O novo espreita a esperança, que vem de esperar mas não é do verbo palavra: esperar é ficar parado, não se mover, mas “quem sabe faz a hora, não espera acontecer” (4). Sopra sobre os vivos o sopro novo no velho da vida, vislumbra a beleza onde já não se podia vê-la, pois que escondida: “belo porque tem do novo / a surpresa e a alegria / belo como a coisa nova na prateleira até então vazia / (…) e belo porque o novo todo o velho contagia / belo porque corrompe com sangue novo a anemia / infecciona a miséria com vida nova e sadia” (5). Esperar que o casamento ou a sociedade comercial dure para sempre, quando de fato o que antes foi já era? Fica a convivência, mas onde a união, ungida até onde as partes se suportem? Ou a morte os aparte, diz sempre o celebrante. Seja qual tipo de união, ungida assim até onde se pensa, ela é ampla com seus perigos em forma de tragédia: “Ele fala em cianureto / e ela sonha com formicida / vão viver sob o mesmo teto / até que alguém decida” (6). Descobrir o novo onde parece não mais existir, retocar o quadro esmaecido, que em branco e preto suado e desbotado já está, “deitar à sombra de uma palmeira / que já não há / colher a flor / que já não dá” (7), refazer o belo jardim que de tão abandonado ficou seco e, sem perceber, no dia a dia, “nos intervalos de pedra (se) plantava palha” (5).
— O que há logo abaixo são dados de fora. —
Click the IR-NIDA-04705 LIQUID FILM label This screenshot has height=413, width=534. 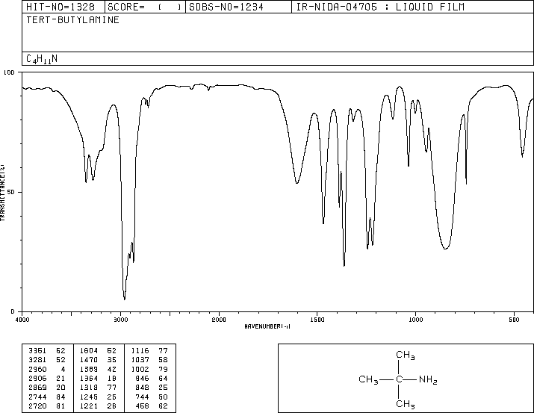click(x=380, y=7)
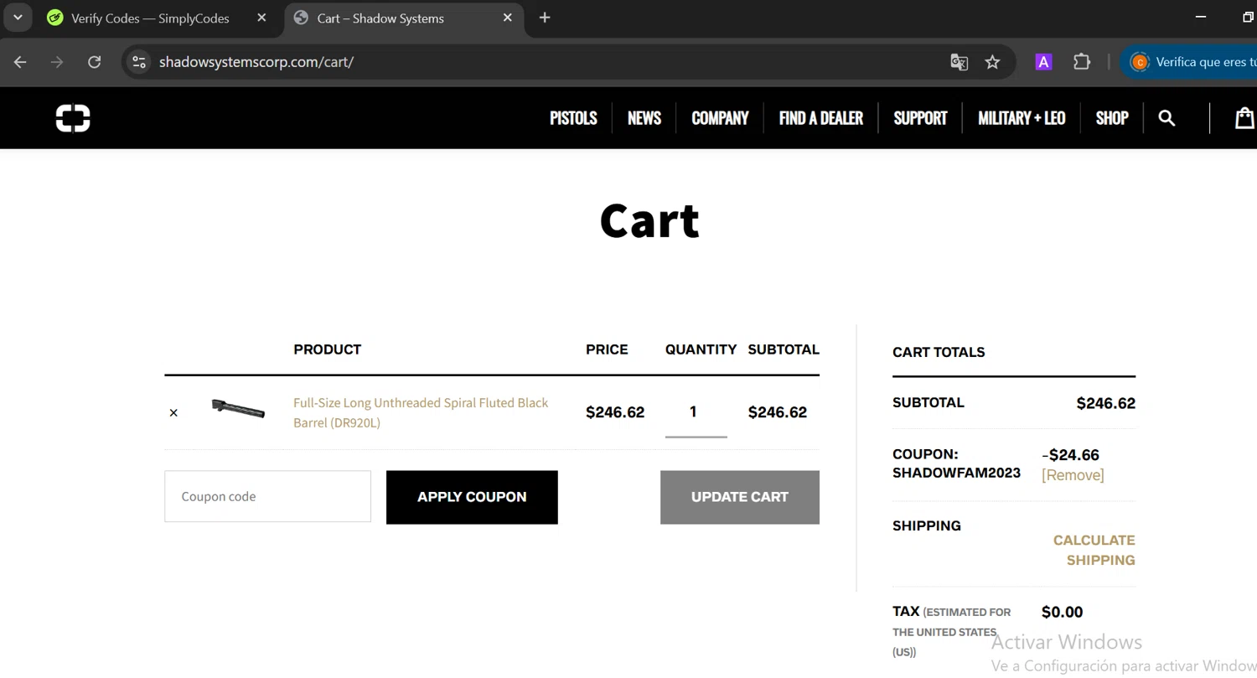Click the Apply Coupon button
This screenshot has width=1257, height=678.
[472, 497]
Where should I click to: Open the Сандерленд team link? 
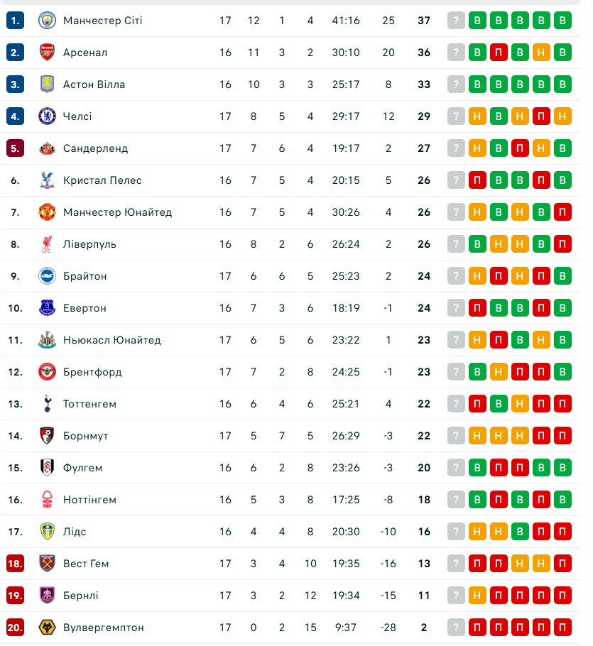click(95, 148)
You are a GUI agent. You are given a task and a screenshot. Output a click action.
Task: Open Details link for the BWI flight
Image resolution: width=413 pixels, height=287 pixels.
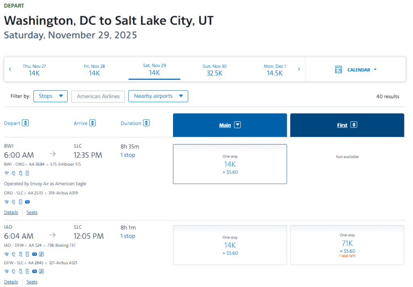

“Ouça um bom conselho que eu lhe dou de graça / inútil dormir que a dor não passa / Espere sentado ou você se cansa / está provado, quem espera nunca alcança” (8). Não basta noite de sono, mesmo se dormir bem, eis que quando o dia nasce, renascem com ele a fé e angústia, siamesas e recidivas. Resta reviver a vida, mudando como uma nuvem: “Eu sou a filha da terra e da água, e lactante do céu / eu passo através dos poros do oceano e da praia / eu mudo, mas não posso morrer” (9).
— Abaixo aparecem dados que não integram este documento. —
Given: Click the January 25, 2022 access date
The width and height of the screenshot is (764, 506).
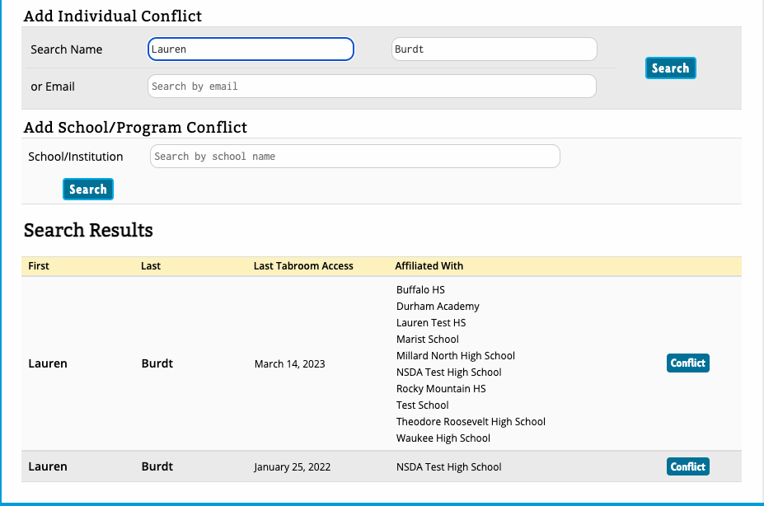Looking at the screenshot, I should tap(292, 467).
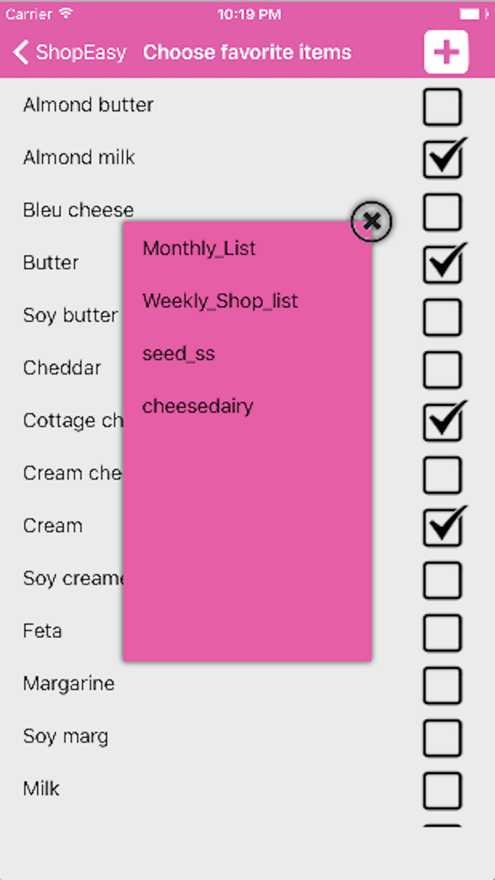Viewport: 495px width, 880px height.
Task: Uncheck the Butter checkbox
Action: tap(442, 264)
Esta é uma breve reflexão sobre este momento brasileiro, em que esperança tem de prevalecer sobre desespero, falta de rumos e mesmo sobreviver ao pecado do conformismo, que é sinônimo de tudo aceitar e esperar, resignado, pelo pior. Ou que sobrevenha algum milagre dos peixes. Deixando esta brevíssima obra aberta em tributo ao recém-falecido Umberto Eco, lembro que “mutatis mutandis” é uma expressão latina surgida na Idade Média que significa “uma vez feitas as necessárias mudanças”, comumente usada em diversos idiomas e frequente no vocabulário da economia, do direito, da lógica e da filosofia, entre outras áreas do conhecimento. Daí o título deste artigo. O Brasil não precisa de uma mudança, precisa mudar todo, a começar pela cultura do “cafezinho”, da “comissão”, do “por fora”, da “breja”, do “pixuleco”, do “acarajé” e todos os codinomes que a palavra mais utilizada nos dias de hoje, despudorada, rouba como gatuna, sem pedir licença: a corrupção. Muda, Brasil.
1 Antonio Carlos Jobim, “Águas de março”. 2 Caetano Veloso, “Janelas abertas”. 3 Chico Buarque, “Cálice”. 4 Geraldo Vandré, “Caminhando”. 5 João Cabral de Melo Neto, “Morte e vida Severina”. 6 Chico Buarque, “O casamento dos pequenos burgueses”. 7 Vinicius de Morais, “Sabiá”. 8 Chico Buarque, “Bom conselho”. 9 Percy Shelley (1792-1822), “A nuvem”.